Extract the lines from the one containing "subheader under FY2023" through the one containing "Select the Content-Type", inclusive, and reproduce them verbatim.

— start of MATERIAL SUPPLIED —

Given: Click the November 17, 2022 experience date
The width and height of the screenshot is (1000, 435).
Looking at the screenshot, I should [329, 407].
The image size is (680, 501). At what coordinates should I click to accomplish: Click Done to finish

— end of MATERIAL SUPPLIED —
— start of MATERIAL SUPPLIED —

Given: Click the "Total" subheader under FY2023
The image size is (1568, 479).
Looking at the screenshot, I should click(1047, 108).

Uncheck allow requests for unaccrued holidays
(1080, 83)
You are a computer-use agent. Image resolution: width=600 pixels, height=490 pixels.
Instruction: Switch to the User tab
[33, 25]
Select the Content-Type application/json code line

— end of MATERIAL SUPPLIED —

TASK OUTPUT:
Given: Click the "Total" subheader under FY2023
The image size is (1568, 479).
Looking at the screenshot, I should click(1047, 108).

Uncheck allow requests for unaccrued holidays
(1080, 83)
You are a computer-use agent. Image resolution: width=600 pixels, height=490 pixels.
Instruction: Switch to the User tab
[33, 25]
Select the Content-Type application/json code line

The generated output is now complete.